Charlotte Debras. Dans notre étude, nous avons constaté que les plus forts consommateurs - au-delà de la médiane de consommation située autour de 18 mg/j - avaient un risque accru de cancer de 13 % comparé aux non consommateurs. Des risques étaient plus spécifiquement observés pour le cancer du sein (le plus fréquent dans la cohorte, donc celui pour lequel nous avions le plus de puissance statistique) et le groupe des cancers liés à l'obésité, c’est-à-dire ceux du pancréas, du côlon-rectum, de la prostate ou encore du foie. Plus particulièrement, les personnes consommant le plus d'aspartame et d'acésulfame-K avaient un risque plus élevé de développer un cancer.

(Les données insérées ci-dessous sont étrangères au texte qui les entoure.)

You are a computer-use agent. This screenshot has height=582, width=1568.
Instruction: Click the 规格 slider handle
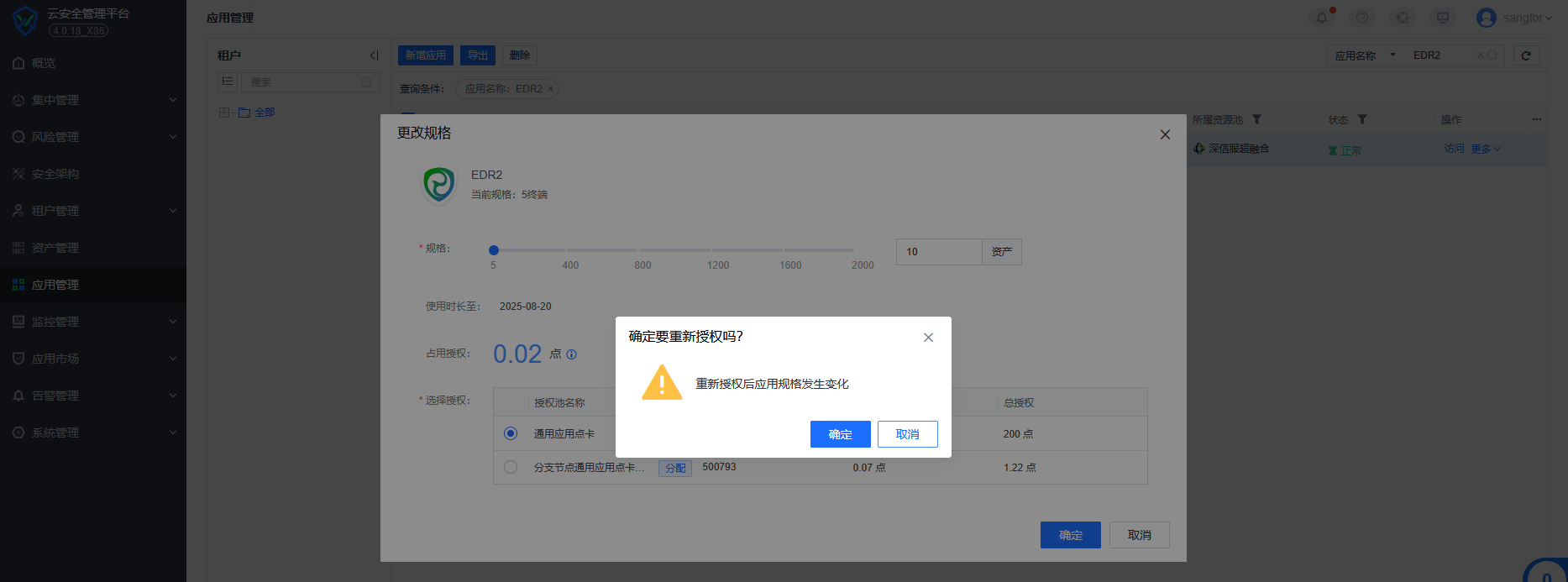(x=494, y=250)
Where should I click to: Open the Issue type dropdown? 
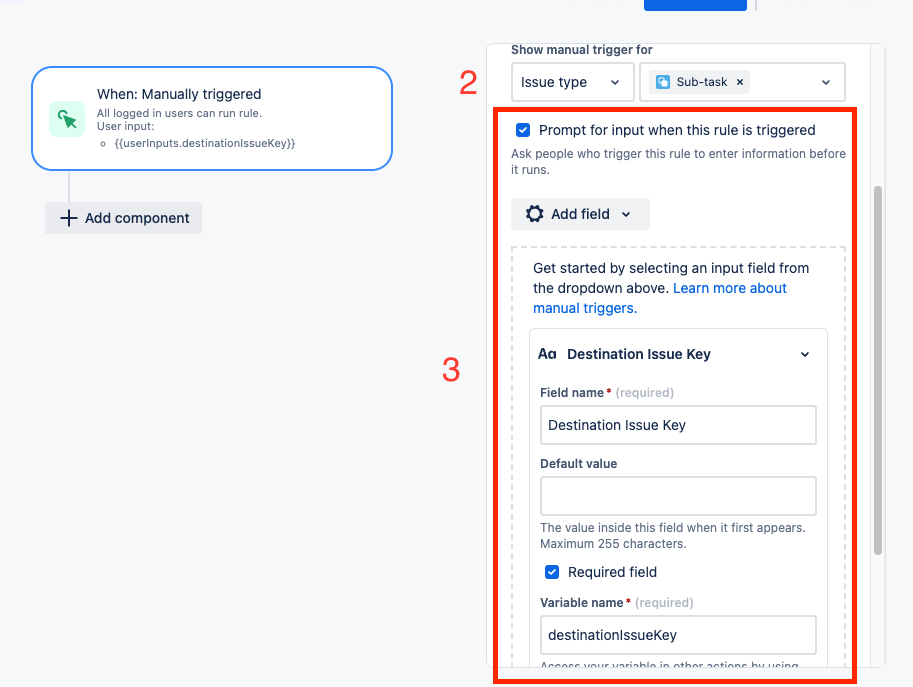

Charlotte Debras. Dans le groupe des "plus forts consommateurs", la moyenne des consommations était autour de 79 mg par jour, ce qui correspond environ à 200 ml de soda light ou 2 sachets individuels d'édulcorants. Nos résultats suggèrent donc que même une consommation modérée d'édulcorant pourrait être associée à une augmentation du risque de développer un cancer. Bien que ces résultats doivent être reproduits dans d'autres études de cohorte à grande échelle et qu’il faut clarifier les mécanismes sous-jacents entraînant ce risque, nos constatations ne permettent pas d’affirmer que les édulcorants sont une alternative sûre au sucre.
Charlotte Debras. Limiter sa consommation en édulcorant peut passer par limiter sa consommation des principaux aliments vecteurs de ces additifs alimentaires, notamment les boissons édulcorées comme les sodas "light" ou "sans sucre", les édulcorants de table comme les sucrettes "zéro calories" ajoutées dans le café ou les produits laitiers édulcorés comme les yaourts aromatisés sans sucre. Les édulcorants peuvent également se trouver dans d'autres produits ultra-transformés, notamment dans des produits dans lesquels on ne s'attendait pas à trouver du sucre, tels que les chips. Les consommateurs peuvent donc regarder s'ils figurent dans la liste d'ingrédients. Les édulcorants peuvent être désignés sous leur nom ou leur numéro d'identification européen, par exemple : aspartame (E951), acésulfame-K (E950), sucralose (E955), etc.
Charlotte Debras. Des études observationnelles ont identifié des associations avec une prise de poids, les maladies cardiovasculaires, le diabète de type 2, etc. Mais des études supplémentaires, prenant en compte l'ensemble des sources d'apport en édulcorants (pas seulement des boissons) sont nécessaires. En outre, les édulcorants sont susceptibles de maintenir une habitude pour le goût sucré.
L'Agence nationale de sécurité sanitaire des aliments (Anses) a donc établi que l'objectif de réduction des apports en sucres dans la population générale doit être atteint par la réduction globale du goût sucré de l'alimentation. Cet objectif doit d’ailleurs être visé dès le plus jeune âge. Enfin, les boissons édulcorées et sucrées ne doivent pas se substituer à la consommation d’eau.